Il doit être précisé que, si la SCI LA DIVINE a introduit en 2018 une action en référé contre les sociétés [W] ET [Y] [B] et GARONS JARDINS, aucun acte interruptif de forclusion ne pouvait bénéficier à la requérante à l’égard de la SA GENERALI IARD, cette dernière étant mise en cause lors des opérations d’expertise judiciaire par son assurée la société [W] ET [Y] [B].
Dès lors, la SCI LA DIVINE a entendu prioritairement interrompre la forclusion décennale par la présente instance avant le dépôt du rapport d’expertise judiciaire.
Les sociétés [W] ET [Y] [B] et GARONS JARDINS relèvent l’absence totale d’éléments pouvant impliquer leur responsabilité lors des opérations d’expertise judiciaire, et le fait que la mission de l’expert judiciaire n’avait pas pour objet la caractérisation de désordres de nature décennale.
Le rapport d’expertise judiciaire mentionne qu’onze réunions d’expertise ont été nécessaires pour établir avec certitude l’origine et la cause des arrivées d’eau récurrentes sur le fonds voisin de la SCI LA DIVINE appartenant aux époux [D]. Il est noté la complexité des investigations mais, dans la chronologie de l’expertise, il est relevé qu’en 2020, aucune investigation complémentaire n’était envisagée par l’expert judiciaire et que les causes des désordres sont plus clairement identifiées, ne mettant clairement pas en cause les locateurs d’ouvrage sur le fonds de la SCI LA DIVINE.
En conséquence, l’introduction de cette procédure aurait pu être évitée et il n’apparaît pas équitable de laisser aux sociétés [W] ET [Y] [B] et GARONS JARDINS la charge de leurs frais irrépétibles.
La SCI LA DIVINE sera condamnée à leur payer à chacune la somme de 2000 euros au titre de l’article 700 du code de procédure civile.
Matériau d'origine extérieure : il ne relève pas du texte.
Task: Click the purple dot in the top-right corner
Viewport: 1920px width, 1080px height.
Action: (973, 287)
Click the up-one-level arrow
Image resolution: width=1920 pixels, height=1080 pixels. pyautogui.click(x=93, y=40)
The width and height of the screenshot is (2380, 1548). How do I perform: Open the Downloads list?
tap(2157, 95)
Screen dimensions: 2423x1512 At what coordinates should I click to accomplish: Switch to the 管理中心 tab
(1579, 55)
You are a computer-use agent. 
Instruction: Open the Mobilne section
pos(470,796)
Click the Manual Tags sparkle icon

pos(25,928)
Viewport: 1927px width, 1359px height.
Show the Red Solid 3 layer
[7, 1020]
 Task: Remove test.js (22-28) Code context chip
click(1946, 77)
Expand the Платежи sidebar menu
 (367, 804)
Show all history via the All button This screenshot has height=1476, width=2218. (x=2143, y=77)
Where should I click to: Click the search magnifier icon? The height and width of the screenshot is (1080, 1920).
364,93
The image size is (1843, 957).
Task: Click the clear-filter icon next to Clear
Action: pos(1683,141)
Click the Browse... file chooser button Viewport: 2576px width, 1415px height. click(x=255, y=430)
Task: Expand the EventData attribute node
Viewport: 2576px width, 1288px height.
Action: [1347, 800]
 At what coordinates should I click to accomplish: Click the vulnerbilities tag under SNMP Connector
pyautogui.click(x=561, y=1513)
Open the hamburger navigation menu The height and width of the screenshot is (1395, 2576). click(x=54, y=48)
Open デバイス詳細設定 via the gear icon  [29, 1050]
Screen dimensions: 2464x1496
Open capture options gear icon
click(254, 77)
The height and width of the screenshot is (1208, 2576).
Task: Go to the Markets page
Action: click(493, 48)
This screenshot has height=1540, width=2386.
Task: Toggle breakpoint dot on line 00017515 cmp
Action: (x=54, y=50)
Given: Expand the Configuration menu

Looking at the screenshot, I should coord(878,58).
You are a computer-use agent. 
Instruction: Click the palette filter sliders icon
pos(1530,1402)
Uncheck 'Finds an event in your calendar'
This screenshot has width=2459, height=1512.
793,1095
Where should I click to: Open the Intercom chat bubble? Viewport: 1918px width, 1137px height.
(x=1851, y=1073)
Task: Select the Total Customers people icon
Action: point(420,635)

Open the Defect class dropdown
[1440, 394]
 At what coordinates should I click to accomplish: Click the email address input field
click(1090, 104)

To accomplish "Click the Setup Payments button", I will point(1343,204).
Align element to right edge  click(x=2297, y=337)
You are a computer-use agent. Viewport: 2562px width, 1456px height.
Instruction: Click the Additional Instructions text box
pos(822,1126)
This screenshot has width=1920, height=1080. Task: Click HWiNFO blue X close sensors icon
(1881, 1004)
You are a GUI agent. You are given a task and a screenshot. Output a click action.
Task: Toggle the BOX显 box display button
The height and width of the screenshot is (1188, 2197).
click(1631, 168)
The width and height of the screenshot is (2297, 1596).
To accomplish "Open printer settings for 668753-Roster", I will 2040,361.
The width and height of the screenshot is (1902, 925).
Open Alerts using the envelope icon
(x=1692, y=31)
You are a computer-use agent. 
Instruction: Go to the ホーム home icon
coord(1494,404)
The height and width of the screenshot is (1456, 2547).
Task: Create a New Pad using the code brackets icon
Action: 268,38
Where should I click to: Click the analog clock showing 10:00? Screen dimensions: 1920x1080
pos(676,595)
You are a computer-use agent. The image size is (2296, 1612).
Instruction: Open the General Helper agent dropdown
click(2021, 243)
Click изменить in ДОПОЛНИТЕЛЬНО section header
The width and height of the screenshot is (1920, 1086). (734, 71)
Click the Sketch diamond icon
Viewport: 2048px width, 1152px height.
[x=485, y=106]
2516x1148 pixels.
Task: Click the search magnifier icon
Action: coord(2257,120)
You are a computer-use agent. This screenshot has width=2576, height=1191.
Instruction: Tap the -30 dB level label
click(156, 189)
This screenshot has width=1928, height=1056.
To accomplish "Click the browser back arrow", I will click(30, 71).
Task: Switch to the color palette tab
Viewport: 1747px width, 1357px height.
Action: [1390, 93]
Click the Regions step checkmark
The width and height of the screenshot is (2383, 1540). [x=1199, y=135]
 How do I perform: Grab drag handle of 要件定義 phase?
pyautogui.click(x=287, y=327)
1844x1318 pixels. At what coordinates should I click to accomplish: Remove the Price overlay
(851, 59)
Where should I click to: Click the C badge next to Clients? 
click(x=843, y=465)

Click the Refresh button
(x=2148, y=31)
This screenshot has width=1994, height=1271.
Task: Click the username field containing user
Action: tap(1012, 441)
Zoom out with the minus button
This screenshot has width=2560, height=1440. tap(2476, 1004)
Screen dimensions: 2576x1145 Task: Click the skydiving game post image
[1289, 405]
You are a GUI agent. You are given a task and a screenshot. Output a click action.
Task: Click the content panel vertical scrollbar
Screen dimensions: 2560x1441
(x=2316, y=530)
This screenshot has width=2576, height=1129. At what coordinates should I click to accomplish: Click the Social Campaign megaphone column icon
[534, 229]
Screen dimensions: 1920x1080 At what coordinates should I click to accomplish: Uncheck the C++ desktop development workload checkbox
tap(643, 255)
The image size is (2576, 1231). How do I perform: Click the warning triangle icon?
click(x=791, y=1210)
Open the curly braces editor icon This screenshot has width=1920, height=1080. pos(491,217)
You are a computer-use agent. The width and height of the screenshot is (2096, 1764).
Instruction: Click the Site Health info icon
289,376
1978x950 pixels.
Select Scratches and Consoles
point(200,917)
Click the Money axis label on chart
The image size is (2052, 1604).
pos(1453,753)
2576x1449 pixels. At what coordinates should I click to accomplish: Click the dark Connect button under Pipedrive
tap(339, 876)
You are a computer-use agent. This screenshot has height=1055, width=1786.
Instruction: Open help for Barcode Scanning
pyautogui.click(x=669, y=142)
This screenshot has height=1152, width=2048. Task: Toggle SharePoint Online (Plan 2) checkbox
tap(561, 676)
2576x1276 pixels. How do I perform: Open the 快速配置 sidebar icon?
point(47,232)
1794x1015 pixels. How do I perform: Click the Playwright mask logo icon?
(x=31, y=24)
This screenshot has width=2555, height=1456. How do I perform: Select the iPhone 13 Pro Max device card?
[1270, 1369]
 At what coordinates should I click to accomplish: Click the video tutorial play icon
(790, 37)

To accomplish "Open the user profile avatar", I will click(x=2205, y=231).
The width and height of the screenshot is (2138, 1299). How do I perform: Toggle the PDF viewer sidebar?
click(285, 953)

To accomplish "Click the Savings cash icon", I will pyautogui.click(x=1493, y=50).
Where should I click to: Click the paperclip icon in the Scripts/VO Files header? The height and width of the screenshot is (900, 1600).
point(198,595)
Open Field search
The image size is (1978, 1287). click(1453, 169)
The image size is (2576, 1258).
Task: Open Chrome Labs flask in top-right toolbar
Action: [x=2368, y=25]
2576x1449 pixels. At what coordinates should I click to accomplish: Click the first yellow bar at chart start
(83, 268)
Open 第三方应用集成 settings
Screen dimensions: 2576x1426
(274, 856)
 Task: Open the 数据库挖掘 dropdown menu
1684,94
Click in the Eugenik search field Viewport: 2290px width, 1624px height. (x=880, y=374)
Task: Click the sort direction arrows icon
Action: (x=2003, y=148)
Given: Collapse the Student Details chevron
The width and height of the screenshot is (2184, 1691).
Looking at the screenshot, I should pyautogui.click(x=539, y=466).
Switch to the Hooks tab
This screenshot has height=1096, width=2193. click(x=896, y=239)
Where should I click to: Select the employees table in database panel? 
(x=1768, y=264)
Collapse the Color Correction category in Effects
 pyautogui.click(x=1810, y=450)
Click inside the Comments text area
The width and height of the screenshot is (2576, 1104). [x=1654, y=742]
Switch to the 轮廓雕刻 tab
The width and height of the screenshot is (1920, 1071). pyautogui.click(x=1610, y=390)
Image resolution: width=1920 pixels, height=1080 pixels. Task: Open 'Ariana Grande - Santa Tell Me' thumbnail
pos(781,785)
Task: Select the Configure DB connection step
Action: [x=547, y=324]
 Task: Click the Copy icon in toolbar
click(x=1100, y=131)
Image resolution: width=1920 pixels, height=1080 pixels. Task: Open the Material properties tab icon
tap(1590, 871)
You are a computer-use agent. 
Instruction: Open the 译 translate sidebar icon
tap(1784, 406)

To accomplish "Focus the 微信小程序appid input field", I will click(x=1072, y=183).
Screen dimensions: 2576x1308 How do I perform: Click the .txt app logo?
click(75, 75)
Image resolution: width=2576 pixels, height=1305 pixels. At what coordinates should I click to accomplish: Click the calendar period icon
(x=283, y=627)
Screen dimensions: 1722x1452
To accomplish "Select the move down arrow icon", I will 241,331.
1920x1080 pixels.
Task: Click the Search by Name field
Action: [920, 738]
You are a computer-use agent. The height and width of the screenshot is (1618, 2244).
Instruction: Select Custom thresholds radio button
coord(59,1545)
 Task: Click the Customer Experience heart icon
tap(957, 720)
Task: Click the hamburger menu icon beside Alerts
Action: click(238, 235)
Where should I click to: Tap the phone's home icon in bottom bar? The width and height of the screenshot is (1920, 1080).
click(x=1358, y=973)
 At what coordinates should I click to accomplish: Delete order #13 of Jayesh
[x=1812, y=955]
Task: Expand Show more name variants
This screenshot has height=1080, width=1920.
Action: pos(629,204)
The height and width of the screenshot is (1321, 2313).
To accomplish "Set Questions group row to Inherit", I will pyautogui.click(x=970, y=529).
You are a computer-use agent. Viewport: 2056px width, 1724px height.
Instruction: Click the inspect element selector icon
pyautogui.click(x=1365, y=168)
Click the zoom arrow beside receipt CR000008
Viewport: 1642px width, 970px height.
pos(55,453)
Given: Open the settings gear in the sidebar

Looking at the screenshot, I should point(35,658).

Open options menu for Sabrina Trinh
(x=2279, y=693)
Les sociétés [W] ET [Y] [B] et GARONS JARDINS seront déboutées du surplus de leurs demandes à ce titre.
PAR CES MOTIFS
Le tribunal statuant après débats en audience publique par mise à disposition au greffe, par jugement contradictoire et en premier ressort :
DECLARE parfait le désistement d’instance et d’action de la SCI LA DIVINE à l’encontre de la SARL [W] ET [Y] [B], de la SARL GARONS JARDINS et de la SA GENERALI IARD.
CONSTATE en conséquence l’extinction de la présente instance enrôlée sous le numéro RG 24/07841 (anciennement 23/03473).
CONDAMNE la SCI LA DIVINE aux dépens de l’instance.
CONDAMNE la SCI LA DIVINE à payer à la SARL [W] ET [Y] [B] la somme de 2000 euros (DEUX MILLE EUROS) au titre de l’article 700 du code de procédure civile.
CONDAMNE la SCI LA DIVINE à payer à la SARL GARONS JARDINS la somme de 2000 euros (DEUX MILLE EUROS) au titre de l’article 700 du code de procédure civile.
REJETTE le surplus des demandes.
RAPPELLE que l’exécution provisoire de droit assortit l’entière décision.
Ainsi jugé par mise à disposition au greffe de la troisième chambre du tribunal judiciaire de Draguignan le VINGT-DEUX JANVIER DEUX MILLE VINGT-SIX.